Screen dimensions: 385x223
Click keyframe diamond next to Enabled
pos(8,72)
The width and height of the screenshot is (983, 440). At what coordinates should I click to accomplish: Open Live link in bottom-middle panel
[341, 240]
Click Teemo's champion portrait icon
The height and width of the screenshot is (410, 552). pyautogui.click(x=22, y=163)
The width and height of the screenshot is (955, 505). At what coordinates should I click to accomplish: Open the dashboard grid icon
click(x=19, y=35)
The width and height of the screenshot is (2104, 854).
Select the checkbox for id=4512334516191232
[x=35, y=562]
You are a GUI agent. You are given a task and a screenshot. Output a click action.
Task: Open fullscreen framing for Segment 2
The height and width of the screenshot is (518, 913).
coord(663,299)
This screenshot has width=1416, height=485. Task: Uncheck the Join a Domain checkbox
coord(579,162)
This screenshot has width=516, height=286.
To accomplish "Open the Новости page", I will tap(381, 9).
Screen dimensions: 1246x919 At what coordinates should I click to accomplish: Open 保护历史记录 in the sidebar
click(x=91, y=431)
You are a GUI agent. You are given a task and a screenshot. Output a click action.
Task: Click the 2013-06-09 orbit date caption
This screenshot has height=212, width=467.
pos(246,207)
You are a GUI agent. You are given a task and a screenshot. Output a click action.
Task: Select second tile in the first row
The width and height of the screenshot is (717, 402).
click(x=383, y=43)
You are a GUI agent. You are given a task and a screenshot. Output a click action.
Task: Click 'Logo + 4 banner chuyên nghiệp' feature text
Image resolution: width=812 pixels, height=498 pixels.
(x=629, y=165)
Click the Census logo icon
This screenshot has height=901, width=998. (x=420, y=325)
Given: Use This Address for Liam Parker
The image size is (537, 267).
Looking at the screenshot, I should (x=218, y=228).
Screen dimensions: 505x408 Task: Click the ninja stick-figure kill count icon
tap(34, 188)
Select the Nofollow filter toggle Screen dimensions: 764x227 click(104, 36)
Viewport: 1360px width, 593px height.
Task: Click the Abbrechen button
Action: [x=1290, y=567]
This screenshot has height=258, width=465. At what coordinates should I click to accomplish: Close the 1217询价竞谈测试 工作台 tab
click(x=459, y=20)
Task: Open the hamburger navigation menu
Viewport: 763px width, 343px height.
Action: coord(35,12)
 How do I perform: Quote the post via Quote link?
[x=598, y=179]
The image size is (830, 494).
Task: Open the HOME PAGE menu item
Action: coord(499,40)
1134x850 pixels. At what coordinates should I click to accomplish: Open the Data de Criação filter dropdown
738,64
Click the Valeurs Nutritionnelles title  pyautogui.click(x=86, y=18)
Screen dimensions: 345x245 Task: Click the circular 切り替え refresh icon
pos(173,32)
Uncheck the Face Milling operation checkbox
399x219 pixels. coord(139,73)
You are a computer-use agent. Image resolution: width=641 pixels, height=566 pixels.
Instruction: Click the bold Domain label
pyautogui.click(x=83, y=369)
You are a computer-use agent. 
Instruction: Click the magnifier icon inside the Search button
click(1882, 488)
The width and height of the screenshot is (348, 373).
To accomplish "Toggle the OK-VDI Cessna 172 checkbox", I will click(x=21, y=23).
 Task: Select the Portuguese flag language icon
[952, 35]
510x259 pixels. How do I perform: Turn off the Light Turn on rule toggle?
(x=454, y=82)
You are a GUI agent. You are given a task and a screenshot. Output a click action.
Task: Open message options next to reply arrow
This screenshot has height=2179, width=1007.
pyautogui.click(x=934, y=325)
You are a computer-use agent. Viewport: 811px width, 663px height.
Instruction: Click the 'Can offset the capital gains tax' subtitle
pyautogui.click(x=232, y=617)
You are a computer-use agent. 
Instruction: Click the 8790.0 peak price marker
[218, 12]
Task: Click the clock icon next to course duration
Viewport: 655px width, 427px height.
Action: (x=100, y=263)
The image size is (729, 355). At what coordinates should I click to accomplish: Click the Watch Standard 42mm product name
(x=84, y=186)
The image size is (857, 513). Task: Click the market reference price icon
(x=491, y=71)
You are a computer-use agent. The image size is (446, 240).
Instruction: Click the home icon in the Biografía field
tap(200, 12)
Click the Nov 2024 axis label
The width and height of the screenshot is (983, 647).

--- REQUIREMENT ---
Retype every entry above, word for word.

--- SOLUTION FOR THIS PROBLEM ---
Screen dimensions: 385x223
Click keyframe diamond next to Enabled
pos(8,72)
The width and height of the screenshot is (983, 440). At what coordinates should I click to accomplish: Open Live link in bottom-middle panel
[341, 240]
Click Teemo's champion portrait icon
The height and width of the screenshot is (410, 552). pyautogui.click(x=22, y=163)
The width and height of the screenshot is (955, 505). At what coordinates should I click to accomplish: Open the dashboard grid icon
click(x=19, y=35)
The width and height of the screenshot is (2104, 854).
Select the checkbox for id=4512334516191232
[x=35, y=562]
You are a GUI agent. You are given a task and a screenshot. Output a click action.
Task: Open fullscreen framing for Segment 2
The height and width of the screenshot is (518, 913).
coord(663,299)
This screenshot has width=1416, height=485. Task: Uncheck the Join a Domain checkbox
coord(579,162)
This screenshot has width=516, height=286.
To accomplish "Open the Новости page", I will tap(381, 9).
Screen dimensions: 1246x919 At what coordinates should I click to accomplish: Open 保护历史记录 in the sidebar
click(x=91, y=431)
You are a GUI agent. You are given a task and a screenshot. Output a click action.
Task: Click the 2013-06-09 orbit date caption
This screenshot has height=212, width=467.
pos(246,207)
You are a GUI agent. You are given a task and a screenshot. Output a click action.
Task: Select second tile in the first row
The width and height of the screenshot is (717, 402).
click(x=383, y=43)
You are a GUI agent. You are given a task and a screenshot. Output a click action.
Task: Click 'Logo + 4 banner chuyên nghiệp' feature text
Image resolution: width=812 pixels, height=498 pixels.
(x=629, y=165)
Click the Census logo icon
This screenshot has height=901, width=998. (x=420, y=325)
Given: Use This Address for Liam Parker
The image size is (537, 267).
Looking at the screenshot, I should (x=218, y=228).
Screen dimensions: 505x408 Task: Click the ninja stick-figure kill count icon
tap(34, 188)
Select the Nofollow filter toggle Screen dimensions: 764x227 click(104, 36)
Viewport: 1360px width, 593px height.
Task: Click the Abbrechen button
Action: [x=1290, y=567]
This screenshot has height=258, width=465. At what coordinates should I click to accomplish: Close the 1217询价竞谈测试 工作台 tab
click(x=459, y=20)
Task: Open the hamburger navigation menu
Viewport: 763px width, 343px height.
Action: coord(35,12)
 How do I perform: Quote the post via Quote link?
[x=598, y=179]
The image size is (830, 494).
Task: Open the HOME PAGE menu item
Action: coord(499,40)
1134x850 pixels. At what coordinates should I click to accomplish: Open the Data de Criação filter dropdown
738,64
Click the Valeurs Nutritionnelles title  pyautogui.click(x=86, y=18)
Screen dimensions: 345x245 Task: Click the circular 切り替え refresh icon
pos(173,32)
Uncheck the Face Milling operation checkbox
399x219 pixels. coord(139,73)
You are a computer-use agent. Image resolution: width=641 pixels, height=566 pixels.
Instruction: Click the bold Domain label
pyautogui.click(x=83, y=369)
You are a computer-use agent. 
Instruction: Click the magnifier icon inside the Search button
click(1882, 488)
The width and height of the screenshot is (348, 373).
To accomplish "Toggle the OK-VDI Cessna 172 checkbox", I will click(x=21, y=23).
 Task: Select the Portuguese flag language icon
[952, 35]
510x259 pixels. How do I perform: Turn off the Light Turn on rule toggle?
(x=454, y=82)
You are a GUI agent. You are given a task and a screenshot. Output a click action.
Task: Open message options next to reply arrow
This screenshot has height=2179, width=1007.
pyautogui.click(x=934, y=325)
You are a computer-use agent. Viewport: 811px width, 663px height.
Instruction: Click the 'Can offset the capital gains tax' subtitle
pyautogui.click(x=232, y=617)
You are a computer-use agent. 
Instruction: Click the 8790.0 peak price marker
[218, 12]
Task: Click the clock icon next to course duration
Viewport: 655px width, 427px height.
Action: (x=100, y=263)
The image size is (729, 355). At what coordinates should I click to accomplish: Click the Watch Standard 42mm product name
(x=84, y=186)
The image size is (857, 513). Task: Click the market reference price icon
(x=491, y=71)
You are a computer-use agent. The image size is (446, 240).
Instruction: Click the home icon in the Biografía field
tap(200, 12)
Click the Nov 2024 axis label
The width and height of the screenshot is (983, 647).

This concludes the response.